GREENMAX Polystyrene Hot Melting Machine Solves Various Environmental Pollution from the Source
Expanded polystyrene (EPS), often known as Styrofoam, is widely used in packaging, insulation and food containers because it is light, cheap and has excellent cushioning and thermal properties. However, once discarded, these same properties turn EPS into a persistent environmental burden. When EPS is casually dumped on streets, construction sites or near rivers, it quickly escapes waste management systems and spreads into the wider environment.
Littered EPS is non-biodegradable and can persist for hundreds of years. It occupies a disproportionate volume in landfills due to its low density, wasting valuable landfill capacity. Because it is extremely light, wind and rain easily carry loose foam into drains, rivers and oceans, where it breaks into small fragments and microplastics. These particles are frequently recorded as a major component of marine litter and pose ingestion risks to fish, birds and other wildlife, as well as potential impacts on human health through the food chain.
A practical way to tackle this problem is to recycle EPS on-site using a polystyrene hot melting machine. In a typical system, collected EPS waste is pre-sorted, crushed and then fed into a heated chamber. At temperatures around 140–200 °C, the foam softens and melts, and a screw pushes the molten plastic out in a dense, continuous strand. Once cooled, this strand forms compact ingots with densities hundreds of times higher than loose foam, often achieving volume reduction ratios of up to about 90:1.
This densification has several advantages. First, it dramatically lowers storage and transportation costs: what previously required many truckloads of bulky foam can be shipped as a few pallets of dense blocks. Second, the ingots are a valuable secondary raw material that can be pelletized and turned into new plastic products such as picture frames and insulation boards, closing the loop in a circular economy approach. Third, controlled hot melting avoids uncontrolled burning or illegal dumping, thereby reducing air, soil and water pollution associated with improper foam disposal.
A concrete example comes from an EPS producer in South Africa. The company generated large quantities of EPS offcuts and scrap during production, which were difficult and costly to handle due to their bulk.
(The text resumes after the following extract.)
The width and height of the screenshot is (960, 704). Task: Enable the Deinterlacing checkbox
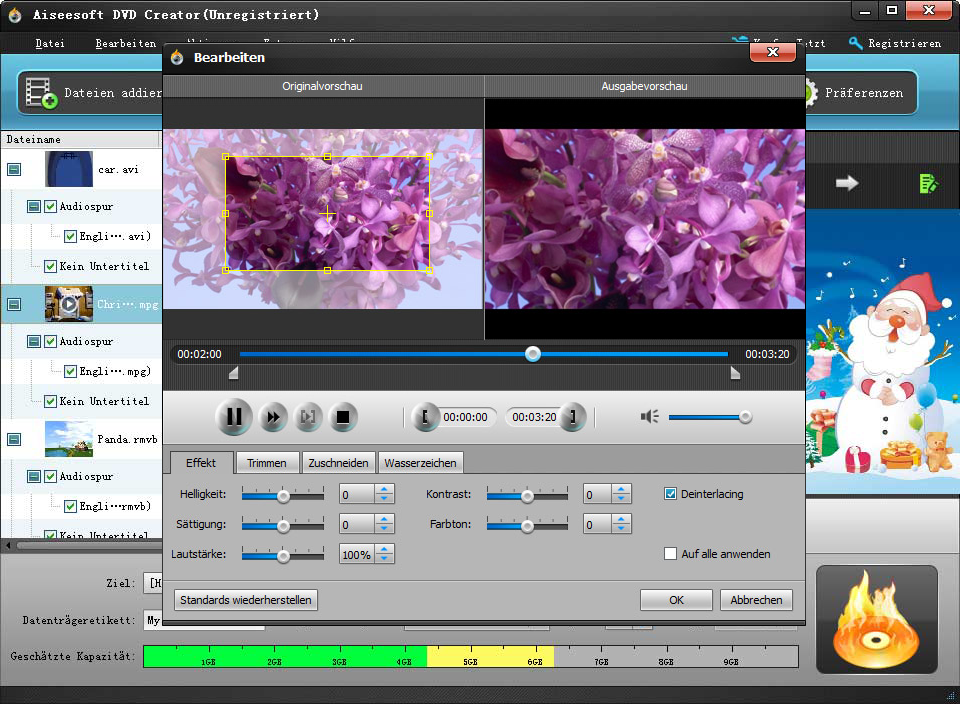[x=670, y=493]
To solve this, the producer purchased a GREENMAX Mars series polystyrene hot melting machine, a polystyrene hot melting machine specifically designed for EPS. The equipment heats and melts waste foam and compresses it into smaller, denser pieces that take up far less space and are much easier to transport.
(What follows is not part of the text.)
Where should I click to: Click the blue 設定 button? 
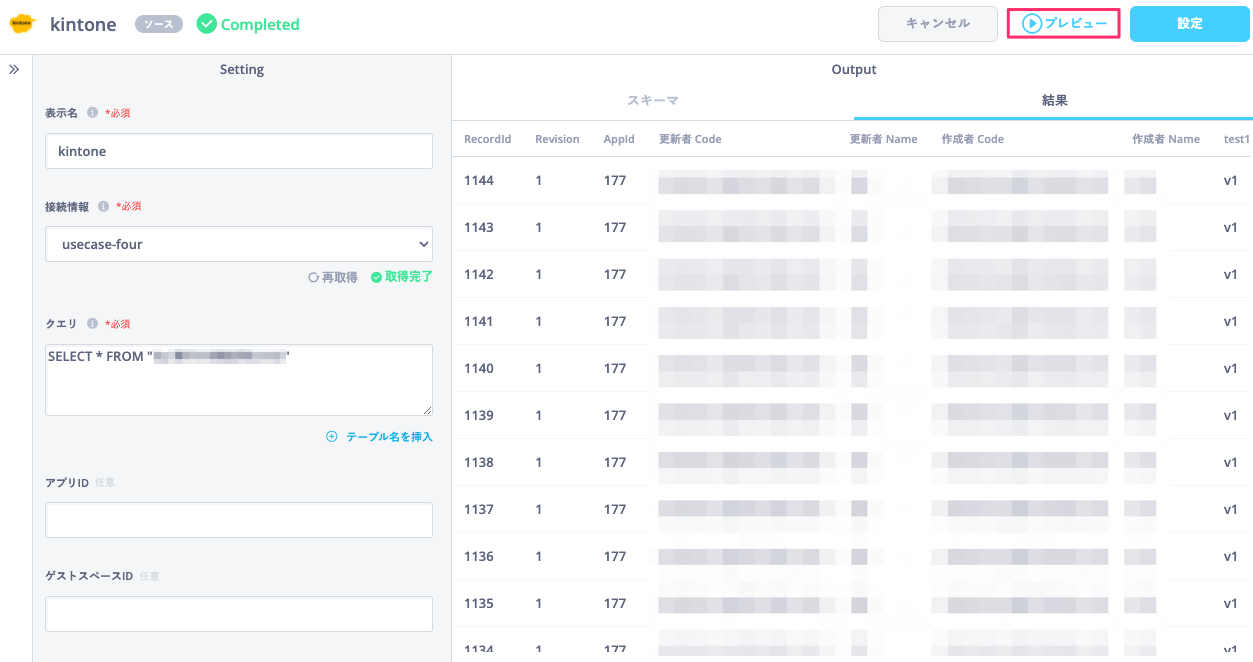coord(1190,24)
By installing the GREENMAX system, the South African plant reduced the volume of its EPS waste, cut storage and disposal pressure on local landfills and streamlined internal logistics. At the same time, through INTCO Recycling’s buy-back service, the company gained a stable outlet for its EPS ingots instead of spending time looking for downstream buyers. Overall, the project significantly improved the convenience and efficiency of EPS recycling on site and transformed what was once a troublesome waste stream into a consistent revenue-generating material.
In short, irresponsible disposal of expanded polystyrene creates long-term environmental risks, but with polystyrene hot melting machines—such as GREENMAX Mars series—EPS can be efficiently densified, transported and reborn as new products. This combination of pollution reduction, cost savings and material recovery makes hot melting technology a practical core tool for modern EPS recycling.